MANAGEMENT PREVENTION
 
Prevention
Preventive measures consist of early and comprehensive prenatal care. It is preferable to detect and treat known maternal disorders before conception occurs. Avoiding (coitus) environmental hazards such as X-rays and infective diseases also decrease the risk.
In the general management bed-rest and sedation played a major role in the past. With the advent of USG the duration of bed-rest or hospitalization is reduced. Sedatives are used to alleviate anxieties. Constipation should be treated with mild laxatives but no purgation is advised which may stimulate uterine contraction. Diet should be nutritious and easily digestible. Tender loving care (TLC) has been seen to reduce the miscarriage rate in cases without any obvious pathology.

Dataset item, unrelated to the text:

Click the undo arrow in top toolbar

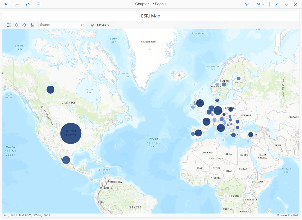coord(6,5)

Literature suggests not to use progesterone unless there is obvious deficiency as in luteal phase defect. The choice is either dydrogesteron (duphaston) with a dose of 20–60 mg (oral) or micronised progesterone vaginally for better absorption with a dose of 300–400 mg/day in divided doses. Age old use of oral progesterone without having androgenic effect also gives comparable result in the outcome of pregnancy.
Data suggest that hCG is equally effective as progesterone in LPD. But empirial use of hCG is controversial and not cost effective. Luteinising hormone releasing hormone agonist is also tried in PCOD in some studies which needs more trial to be established.

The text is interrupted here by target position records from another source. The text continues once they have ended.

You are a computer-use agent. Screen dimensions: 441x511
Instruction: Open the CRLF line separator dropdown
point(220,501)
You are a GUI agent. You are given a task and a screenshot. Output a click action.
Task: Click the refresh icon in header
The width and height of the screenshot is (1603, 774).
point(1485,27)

In autoimmune conditions like APA syndrome without SLE aspirins in low doses are helpful. Low dose heparin with aspirin also shows promising results.
Follow-up care with USG is useful for the appearance of cardiac activity and to see the size of subchorionic haematoma.8
 
CONCLUSIONS
It is difficult to differentiate threatened from missed abortion by clinical methods such as symptoms, signs and qualitative pregnancy tests. Cardiac activity is definitive evidence of foetal viability. The gestation sac can be identified by fourth week of amenorrhoea using TVS but a pseudosac of ectopic pregnancy may resemble a gestational sac. Foetal cardiac activity is observed by the end of fifth week and beginning of sixth week.

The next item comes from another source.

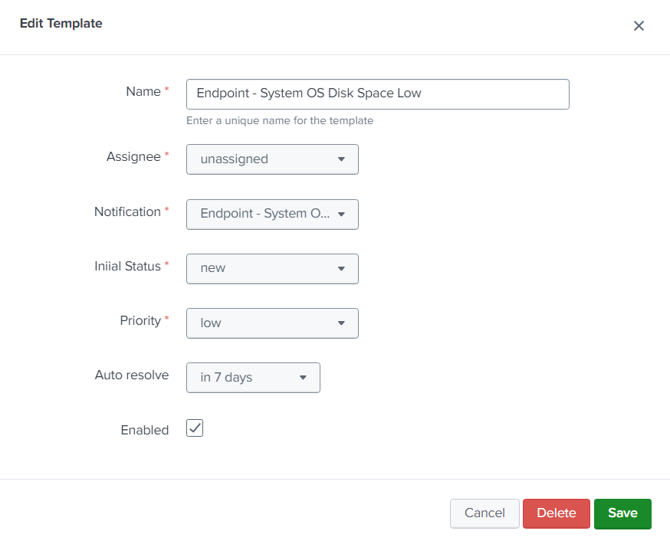Click the Assignee dropdown arrow icon
This screenshot has width=670, height=544.
pos(341,159)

About 20–40 per cent of pregnancies do not take place on day fourteen but usually weeks later. Hence, wrong gestational age should always be kept in mind before evaluating cases.
Treatment of threatened abortion is essentially empirical. The patient should rest. Folate, progesterone and hCG injection may be given at clinicians discretions. About 90–95 per cent threatened abortion carry on to viable births.
BIBLIOGRAPHY
  1. Barnea ER, Taj J. Stress related reproductive failure. Jr of IVF and ET 1991;8(1):15–23.
  1. Crowther C, Chalmers I. Bed-rest and hospitalization during pregnancy. In Murray Enkin, Marc JNC Keirse, James Neilson et al (Eds): A Guide to Effective Care in Pregnancy and Childbirth.
  1. Homkburg R, Jacobs HS. Etiology of miscarriage in polycystic ovary syndrome. Fertil and Steril 1989;51:196.
  1. Pratap Kumar, Sridivi Vellanki. Yolk sac and its significance in first trimester pregnancy. The Jr of Obs and Gynae of India 1995;45(1):5–8.
  1. Regan L, Owen EJ. Hypersecretion of LH, infertility and miscarriage. Lancet 1990;2:1141–4.
  1. Sutherland HW, Pritchard CW. Increased incidence of spontaneous abortion in pregnancies complicated by material diabetes mellitus. Am J of Obs and Gynae 1987; 15:135–8.